- **Supplied passage**
[Start of Attachment]

By Mark Rasdall
For those of us with a love of football history, any match pitching us against a team from Sheffield takes us all the way back to Victorian England and the birthplace of professional association football in this country. Having lived in Leeds and then close to the Royal Hallamshire Hospital in Sheffield, it also ties together my own personal path through life with those of the two cities’ very different football heritages.
Weather permitting, this month will see another encounter in the world’s oldest football derby. Hallam FC will take on Sheffield FC in the quarter-final of the the Sheffield & Hallamshire Senior Cup. The match will take place at Hallam’s home - Sandygate - the world’s oldest football ground – where they have played ever since forming in 1860. Sheffield FC – emerging from a local cricket club - are the world’s oldest football club, forming in 1857.
The first derby match took place 165 years ago and was played, according to a report from Sheffield FC, "in the presence of a large number of spectators,” and "was conducted with good temper and in a friendly spirit.” Sheffield won 2.0. It is known as ‘The Rules Derby’ after the code of football rules known as ‘The Sheffield Rules’ which were devised in 1858 and spread beyond the Sheffield city boundaries to other clubs and associations in the North and Midlands of England, making them one of the most popular forms of football during the 1860s and 1870s. The Rules were unified with London (Football Association) Rules in April 1877 enabling the FA Cup to be played as a national competition.
Indeed, on Boxing Day 1877 representatives from the Sheffield area had travelled to Leeds to try to encourage the locals to take up or follow association football. Led by Fred Sanderson, President of the Sheffield Football Association, two teams from Sheffield played out an exhibition match at Holbeck Recreation Ground. This is considered to be the first association football match ever to be played in Leeds.
Sheffield FC currently play in the eighth tier of the English football league system, while Hallam FC play in the ninth. Sheffield currently has two professional clubs in the English Football League of course – both of them in the Championship and thus promotion rivals –while we remain the largest one-city club in England, and arguably the fourth biggest in Europe behind Naples, Marseille and Amsterdam (after FC Amsterdam were disbanded in 1982).

[End of Attachment]

- **Information provided**

[Start of Attachment]

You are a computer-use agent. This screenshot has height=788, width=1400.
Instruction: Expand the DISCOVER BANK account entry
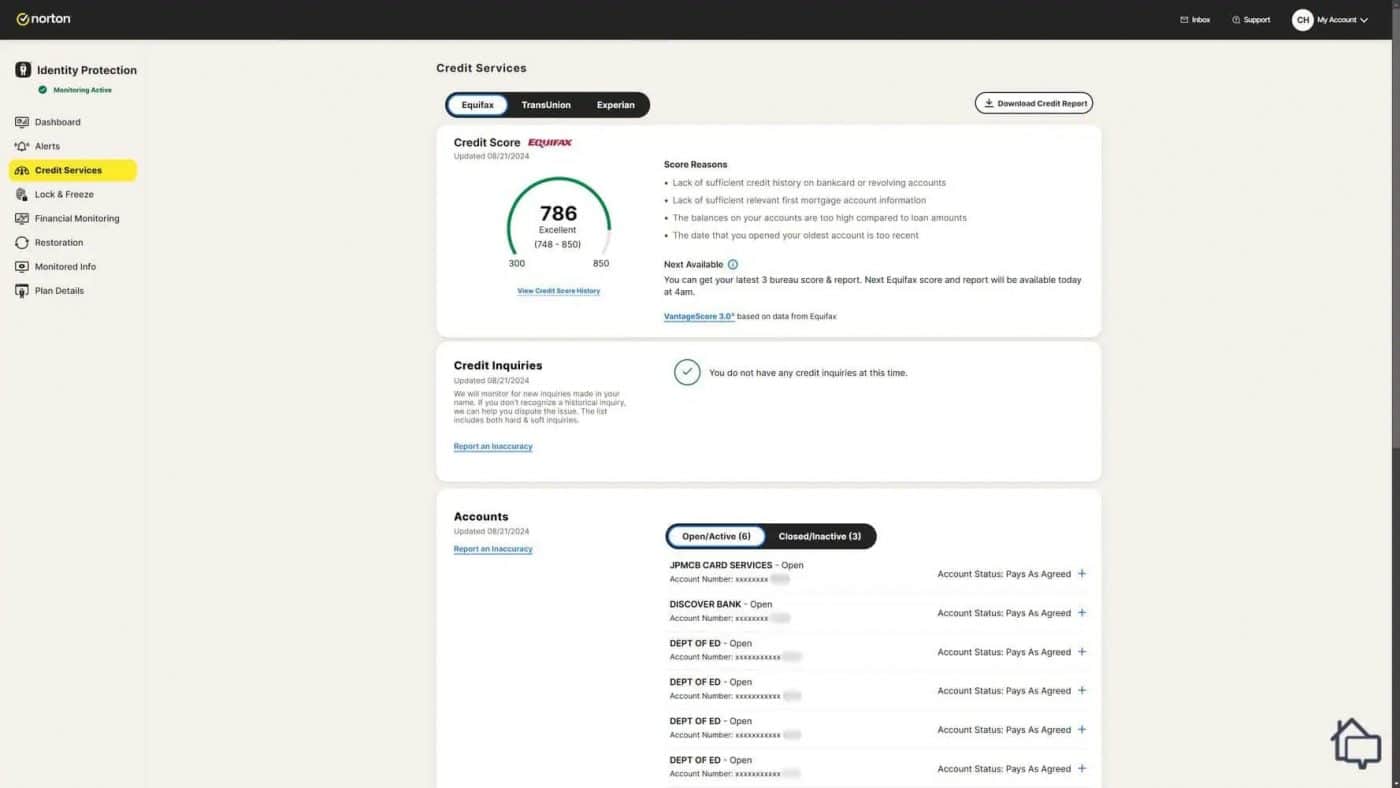click(1082, 612)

[End of Attachment]

- **Problem details**
Print, word for word, the section of the football derby article above starting at "The first derby" and ending at "a national competition.".

- **Task result**
The first derby match took place 165 years ago and was played, according to a report from Sheffield FC, "in the presence of a large number of spectators,” and "was conducted with good temper and in a friendly spirit.” Sheffield won 2.0. It is known as ‘The Rules Derby’ after the code of football rules known as ‘The Sheffield Rules’ which were devised in 1858 and spread beyond the Sheffield city boundaries to other clubs and associations in the North and Midlands of England, making them one of the most popular forms of football during the 1860s and 1870s. The Rules were unified with London (Football Association) Rules in April 1877 enabling the FA Cup to be played as a national competition.